======== Document extract
I let one of them drive. His name was Sigmund.
In fact, none of them were really bright. They kept punching themselves in the genitals.
I laughed.
They punched me in the genitals.
I stopped laughing.
When I got home, I herded them into my room. They didn't adapt very well to their new environment. They would screech and hurl themselves off the couch at high speeds and slam into the wall. Although humorous at first, the spectacle lost its novelty halfway into it's third hour.
Two hours later I found out why all the monkeys were so inexpensive: they all died.
No apparent reason.
They all just sort of dropped dead. Kinda like when you buy a goldfish and it dies five hours later.
damn cheap monkeys.
I didn't know what to do. There were 200 dead monkeys lying all over my room; on the bed, in the dresser, hanging from my bookcase. It looked like I had 200 throw rugs.
I tried to flush one down the toilet. It didn't work. It got stuck.
Then I had one dead, wet monkey and one hundred ninety-nine dead, dry monkeys.
I tried to pretend that they were just stuffed animals.
That worked for awhile, that is, until they began to decompose.
================
======== Data excerpts
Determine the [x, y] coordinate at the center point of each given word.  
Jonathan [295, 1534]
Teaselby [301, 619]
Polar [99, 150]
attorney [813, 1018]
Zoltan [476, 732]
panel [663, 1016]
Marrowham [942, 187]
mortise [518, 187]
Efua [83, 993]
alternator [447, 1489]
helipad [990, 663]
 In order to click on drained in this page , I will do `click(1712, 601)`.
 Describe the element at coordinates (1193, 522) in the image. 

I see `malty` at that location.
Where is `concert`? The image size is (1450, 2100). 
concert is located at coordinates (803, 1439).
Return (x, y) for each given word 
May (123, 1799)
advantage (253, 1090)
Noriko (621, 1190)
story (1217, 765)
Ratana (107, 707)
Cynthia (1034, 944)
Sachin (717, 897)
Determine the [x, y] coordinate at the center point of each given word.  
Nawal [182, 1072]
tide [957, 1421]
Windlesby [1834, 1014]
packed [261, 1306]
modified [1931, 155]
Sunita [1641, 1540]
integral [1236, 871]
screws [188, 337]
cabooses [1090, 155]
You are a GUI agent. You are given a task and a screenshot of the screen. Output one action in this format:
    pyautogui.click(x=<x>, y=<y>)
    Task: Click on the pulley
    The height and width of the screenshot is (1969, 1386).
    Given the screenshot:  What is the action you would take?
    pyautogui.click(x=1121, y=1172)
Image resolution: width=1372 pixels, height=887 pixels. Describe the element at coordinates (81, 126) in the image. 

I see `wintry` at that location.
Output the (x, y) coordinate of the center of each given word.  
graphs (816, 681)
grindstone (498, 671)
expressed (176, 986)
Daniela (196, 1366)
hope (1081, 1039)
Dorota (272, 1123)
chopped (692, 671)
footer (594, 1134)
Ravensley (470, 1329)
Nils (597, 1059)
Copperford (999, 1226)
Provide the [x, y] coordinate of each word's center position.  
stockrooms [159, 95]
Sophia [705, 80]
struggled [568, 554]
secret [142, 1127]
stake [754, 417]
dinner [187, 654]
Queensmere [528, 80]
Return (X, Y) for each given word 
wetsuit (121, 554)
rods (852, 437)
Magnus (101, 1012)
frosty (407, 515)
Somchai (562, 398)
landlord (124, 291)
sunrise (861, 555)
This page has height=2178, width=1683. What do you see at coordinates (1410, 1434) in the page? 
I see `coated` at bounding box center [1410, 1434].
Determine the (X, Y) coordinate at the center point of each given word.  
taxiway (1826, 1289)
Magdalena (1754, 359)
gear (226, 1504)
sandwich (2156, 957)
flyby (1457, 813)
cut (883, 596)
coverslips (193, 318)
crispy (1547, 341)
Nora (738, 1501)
================
> _Complete the following_
**a.** In the story about the cheap monkeys, list the places in the room where the dead monkeys were lying.
**b.** Carry on the story about the cheap monkeys from its final sentence.

> _Task results_
**a.**
on the bed
in the dresser
hanging from the bookcase

**b.**
It started to smell real bad.
I had to pee but there was a dead monkey in my toilet and I didn't want to call a plumber. I was embarrassed.
I tried to slow down the decomposition by freezing them. Unfortuantely there was only enough room for two at a time, so I had to change them every 30 seconds. I also had to eat all the food in the freezer so it didn't go bad.
I tried to burn them, but little did I know that my bed was flammable.
I had to extinguish the fire.
Then I had one dead, wet monkey in my toilet, two dead, frozen monkeys in my freezer, and one hundred ninety-seven dead, charred monkeys in a pile on my bed, and The odor wasn't improving.
I became agitated at my inability to dispose of the dead monkeys and I really had to use the bathroom.
So I went and severely beat one of the monkeys.
I felt better.
I tried throwing them away, but the garbage man said the city was not allowed to dispose of charred primates.
I told him I had a wet one. He couldn't take it either.
I didn't bother asking about the frozen ones.
I finally arrived at a solution: I gave them out as Christmas gifts.
My friends didn't quite know what to say. They pretended to like them, but I could tell they were lying.
Ingrates.
So I punched them in the genitals.
I like monkeys.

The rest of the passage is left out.